TASK GOAL → Continue the page text about the File System Capacity monitor below, picking up after its last sentence.

PAGE TEXT →
##########

Overview
Agent monitors are service monitors that require an agent to be installed on the monitored system. An agent is software that collects performance information from the system and transmits that information to the Monitoring Station. Using the information gathered by an agent, Uptime Infrastructure Monitor can alert users to changes in an environment based on defined thresholds.
File System Capacity
The File System Capacity monitor checks the amount of available space on a host's file system, and then compares the data to configured warning and critical thresholds. Thresholds can be based on percent free or used, or space free or used (in Megabytes, Gigabytes, or Terabytes).
By default, the service monitor uses global thresholds, which it applies to all local drives on Windows systems, or all local file systems on UNIX and Linux systems (for example, /var
, /export
, /usr
). However, you can fine-tune how file systems are monitored using the following options:
- Use regular expressions to exclude one or more file systems from the list of default file systems.
- Use regular expressions to create special cases where the global thresholds are replaced with custom thresholds on one or more mount points.
- Exclude all file systems from capacity monitoring except for those locations listed as special cases.
- Disable global thresholds and alert on those defined for each special case.
- Use a combination of exclusions and special cases to augment the list of default file systems.
When using combinations to fine-tune file system monitoring, note that exclusions override the default file systems, and special cases override the default file systems and exclusions: if the same file system is added as a special case, and also matches a pattern to be excluded, it is still monitored for capacity.
You can monitor Windows Volume Mount Points when the host Element is monitored through WMI and not not the Uptime Infrastructure Monitor agent. for more information about this setup, see Working with Systems.
Configuring File System Capacity Monitor
Whether you want to set up a basic capacity monitor or create specific usage thresholds for 100 file systems, use the following common steps:
- Complete the monitor information fields.
To learn how to configure monitor information fields, see Monitor Identification. - Specify values for the Warning and Critical Response Time thresholds.
For more information, see Response Time.
To save the data from the thresholds for graphing or reporting, click the Save for Graphing checkbox. - Complete the following settings:
- Timing Settings (see Adding Monitor Timing Settings Information for more information)
- Alert Settings (see Monitor Alert Settings for more information)
- Monitoring Period (see Monitor Timing Settings for more information)
- Alert Profile (see Alert Profiles for more information)
- Action Profile (see Action Profiles for more information)
- Configure the options in the File System Capacity Settings section. Refer to the section that applies.
To set a common file system capacity check on local file systems, do the following:
- In the Global Settings section, complete the following fields:
- Global Warning Threshold
Create a threshold that generates a warning. This threshold can be an actual amount (in MB, GB, or TB), or percentage of disk space that is used or is free. - Global Critical Threshold
Create a threshold that generates a critical alert, whether it is an actual amount, or percentage of disk space used or free.
- Global Warning Threshold
- Ensure the Exclude None option is selected.
Using this option ensures global thresholds are used in conjunction with special cases. - Click Finish.
To create one or more exclusions from a common capacity check on local file systems, do the following:
- In the Global Settings section, complete the following fields:
- Global Warning Threshold
Create a threshold that generates a warning. This threshold can be an actual amount (in MB, GB, or TB), or percentage of disk space that is used or is free. - Global Critical Threshold
Create a threshold that generates a critical alert, whether it is an actual amount, or percentage of disk space used or free.

##########

DATA SECTION →
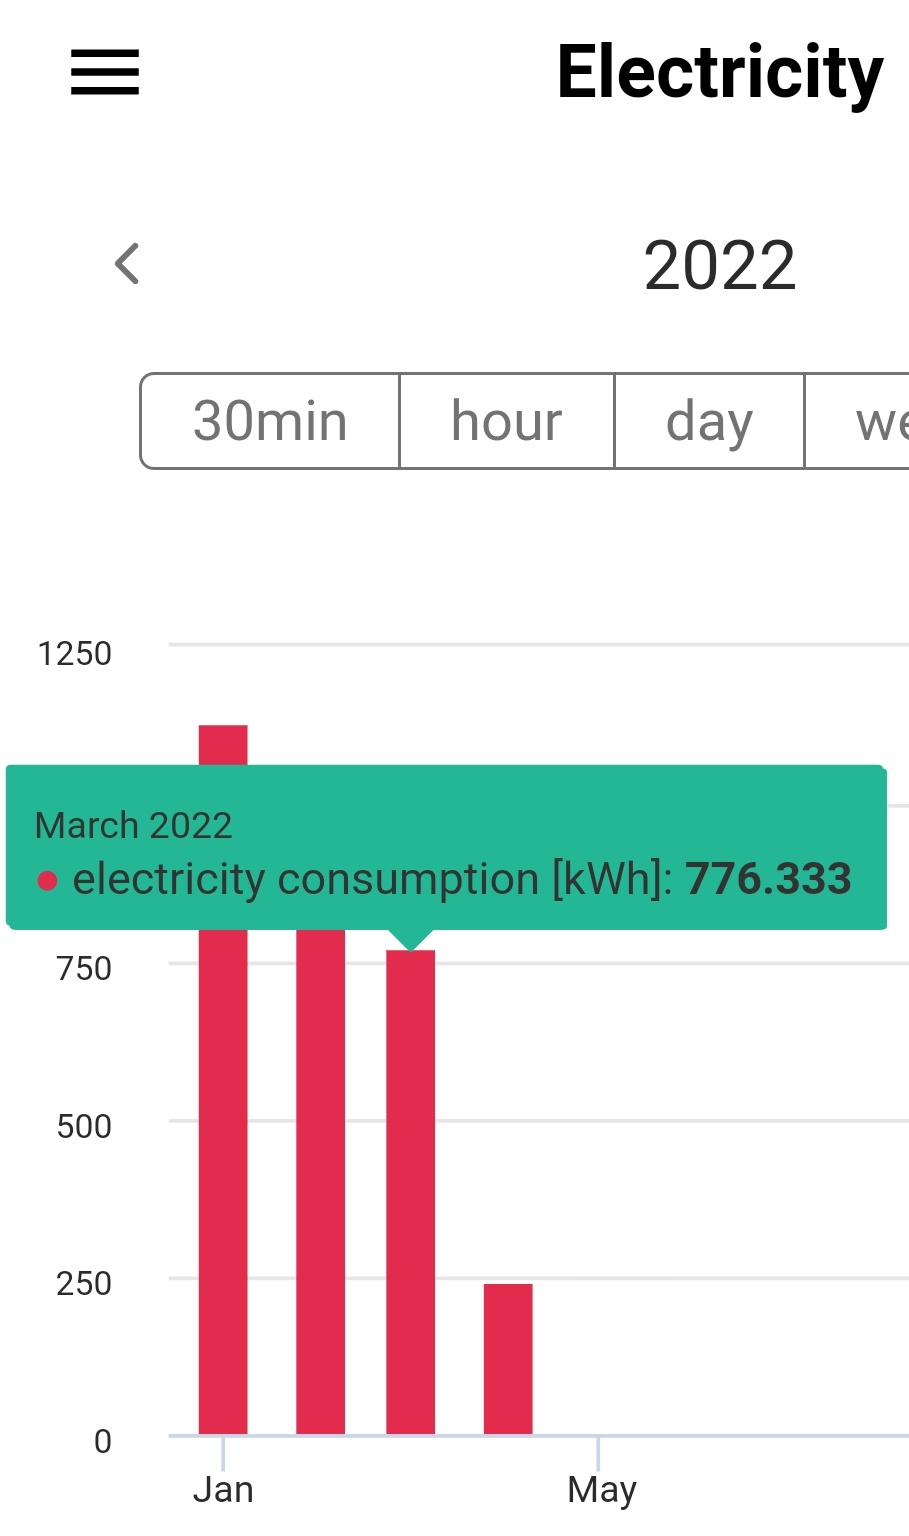Select the partially visible week tab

##########

WRITTEN RESPONSE →
- Global Warning Threshold
- Select the Exclude File Systems Matching these Patterns option.
- In the New Pattern box, use a regular expression to exclude specific mount points on the disk from the capacity calculations.For example, enter
D:
(for Windows) or/usr
(for Linux or UNIX) to ignore that drive or directory. Enter^/u.*
to ignore all mount points that begin with/u
. - Click the icon to add the regular expression to the Selected Patterns list.
- Optionally continue to add patterns until all file system exclusions are accounted for.
- Click Finish.
To create custom threshold special cases for a common capacity check on local file systems, do the following:
- In the Global Settings section, complete the following fields:
- Global Warning Threshold
Create a threshold that generates a warning. This threshold can be an actual amount (in MB, GB, or TB), or percentage of disk space that is used or is free. - Global Critical Threshold
Create a threshold that generates a critical alert, whether it is an actual amount, or percentage of disk space used or free.
- Global Warning Threshold
- Ensure the Exclude None option is selected.
Using this option ensures global thresholds are used in conjunction with special cases. - For Special Case File Systems, indicate mount points among the local file systems, then create custom thresholds for them:
- Use a regular expression to indicate the Mount Point among the local file systems.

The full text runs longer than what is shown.